Na początku chciałem serdecznie powitać wszystkich uzytkowników forum :)
Otóż mam pewien problem, mieszkam w małym, nieocieplanym domku, łączna powierzchnia to będzie może około 75m^2.
Otóż, zbliża się wielkimi krokami zima, a ja nie mam zamiaru toczyć w tym roku batalii o ogrzewanie z rodziną.
Posiadam piec SKAMET, o powierzchni 2m^2, mocy 25kW, do tego 'dmuchawa' ELEKTR I. Spalamy w tym miał.
Jestem osobą niesamowicie ciepłolubną, dla mnie poniżej 20*C w pokoju w dzień to katorga, najchętniej potrzebowałbym wtedy rękawiczek, grubych skarpet itp... Głównie zalezy mi na utrzymaniu temp ~22*C w jednym, ewentualnie dwóch pokojach o powierzchni około 23m^2 i wysokości ok 2,5m. Pokoje, jak już napisałem, nieocieplane, pod nimi piwnice. Okna plastikowe.

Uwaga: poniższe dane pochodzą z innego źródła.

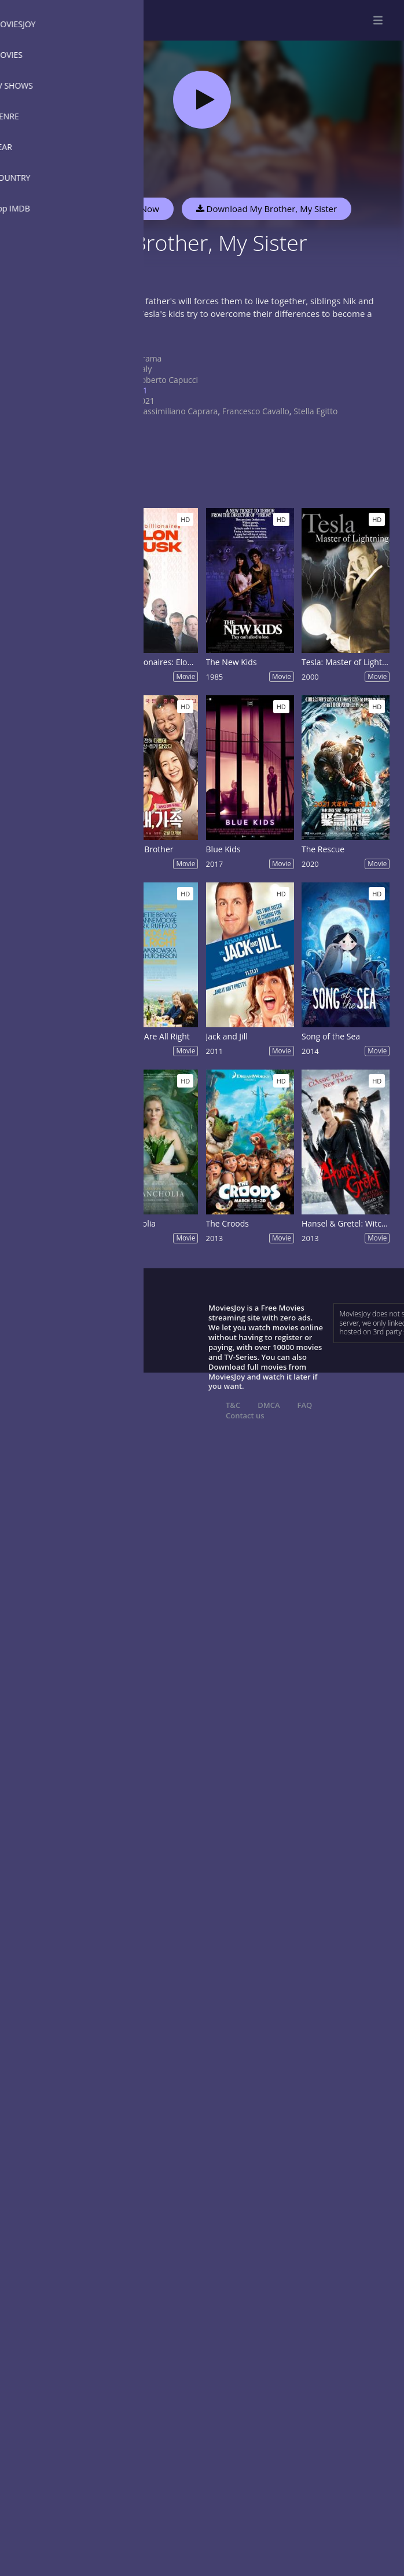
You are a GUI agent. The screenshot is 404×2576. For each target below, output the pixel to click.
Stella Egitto (315, 411)
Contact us (245, 1415)
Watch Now (136, 208)
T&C (233, 1405)
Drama (148, 358)
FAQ (305, 1405)
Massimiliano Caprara (177, 411)
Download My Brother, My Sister (266, 208)
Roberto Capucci (167, 379)
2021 (145, 400)
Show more (118, 338)
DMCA (269, 1405)
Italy (144, 368)
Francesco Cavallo (255, 411)
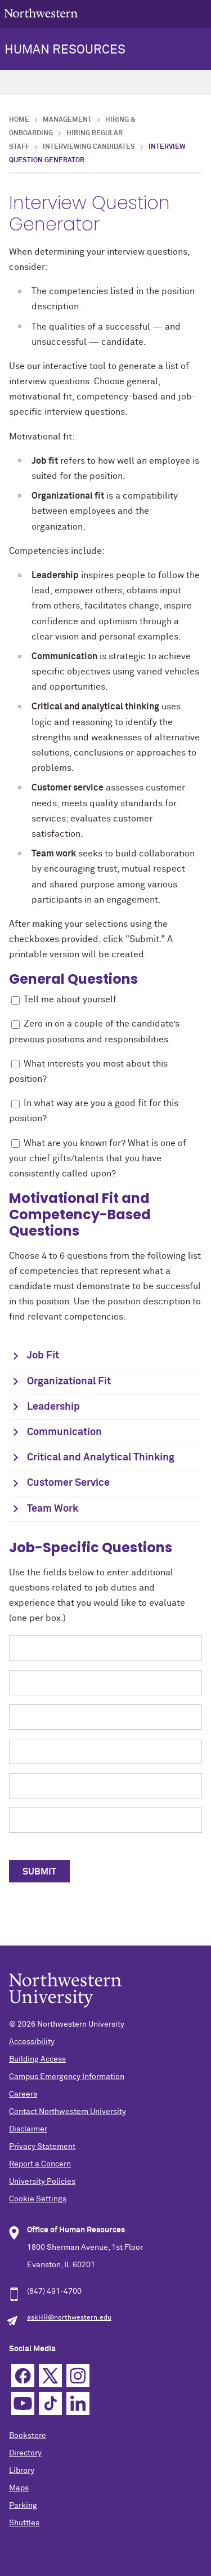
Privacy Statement (42, 2147)
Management (67, 120)
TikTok (50, 2403)
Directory (25, 2453)
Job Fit (43, 1356)
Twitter (50, 2375)
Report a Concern (40, 2164)
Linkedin (77, 2403)
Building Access (37, 2059)
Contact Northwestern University (67, 2112)
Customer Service (68, 1483)
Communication (64, 1432)
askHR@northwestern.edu (69, 2318)
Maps (19, 2488)
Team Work (52, 1509)
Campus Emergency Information (66, 2077)
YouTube (22, 2403)
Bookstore (27, 2436)
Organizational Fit (69, 1381)
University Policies (42, 2182)
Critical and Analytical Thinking (100, 1458)
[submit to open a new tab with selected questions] (39, 1871)
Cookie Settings (37, 2199)
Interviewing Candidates (89, 147)
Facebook (22, 2375)
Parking (23, 2506)
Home (19, 120)
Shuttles (24, 2523)
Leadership (53, 1407)
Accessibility (32, 2042)
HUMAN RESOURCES (65, 50)
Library (21, 2471)
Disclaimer (28, 2129)
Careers (23, 2094)
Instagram (77, 2375)
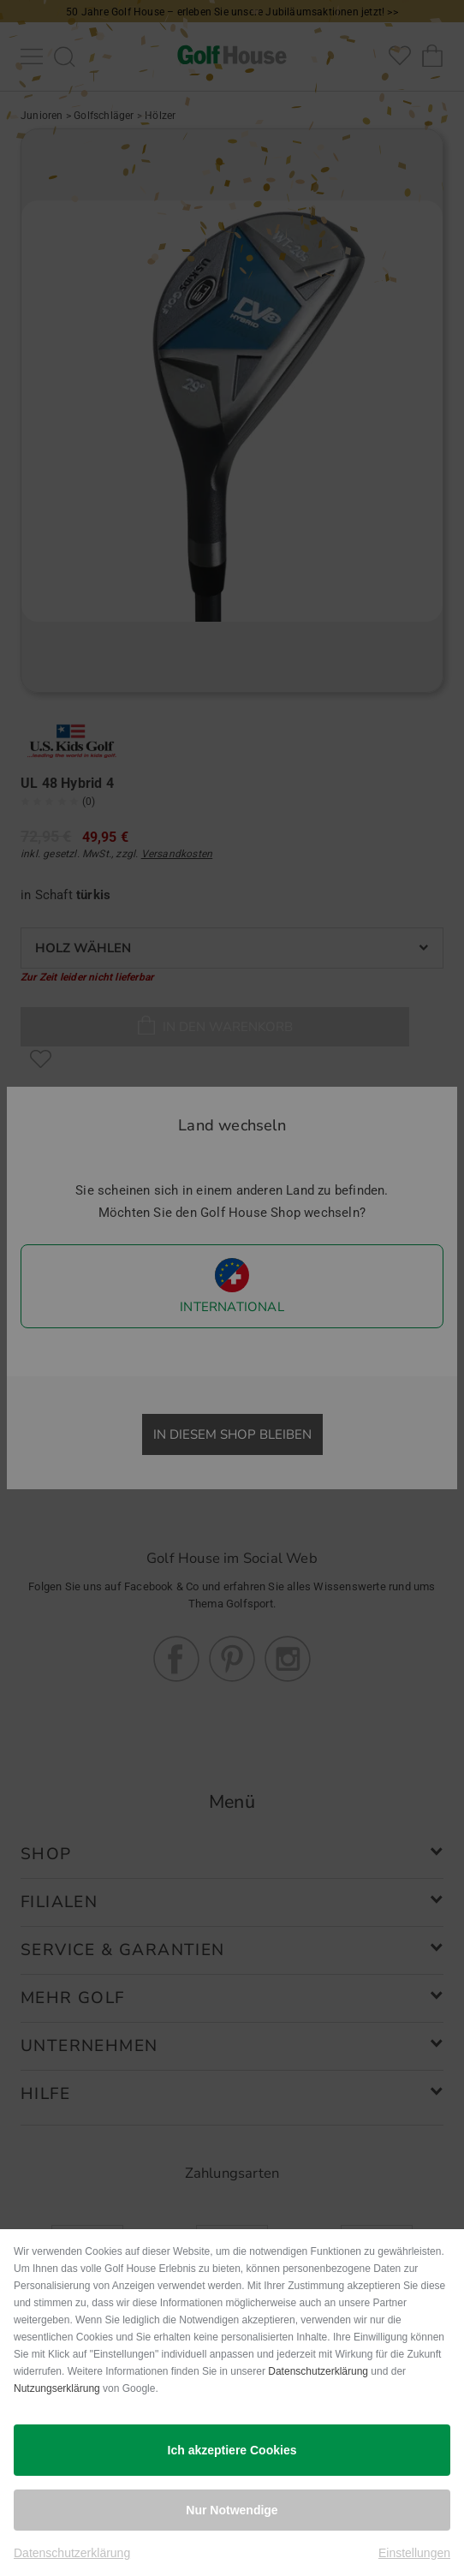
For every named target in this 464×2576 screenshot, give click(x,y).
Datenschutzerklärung (318, 2371)
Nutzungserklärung (57, 2388)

Jak Waszym zdaniem powinien być ustawiony piec? Jaka temp na dmuchawie i ewentualnie jakie inne ustawienia, jeśli są? (bo nie widziałem takich...). Jak to powinno być palone, czy trzeba codziennie rano rozpalać od nowa? W chwili obecnej przez noc dom tak się wyziębia, ze zanim uda się osiągnąć jakąś znośną temperaturę, to mija niesamowicie dużo czasu...

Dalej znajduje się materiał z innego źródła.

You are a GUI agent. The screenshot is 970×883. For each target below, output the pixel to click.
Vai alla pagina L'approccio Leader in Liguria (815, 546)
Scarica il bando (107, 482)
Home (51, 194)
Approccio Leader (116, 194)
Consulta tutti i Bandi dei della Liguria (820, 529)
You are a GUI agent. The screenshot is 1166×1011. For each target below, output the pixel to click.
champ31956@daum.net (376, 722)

I ewentualnie, jaką opcje dogrzania byście doradzili do tego pokoju? Myślałem nad jakimś grzejnikiem, ale kompletnie się na tym nie znam. Nie wiem, co wyjdzie taniej, czy grzejnik gazowy, czy elektryczny? Czy w przypadku gazowego nie będzie problemu z CO2 itp?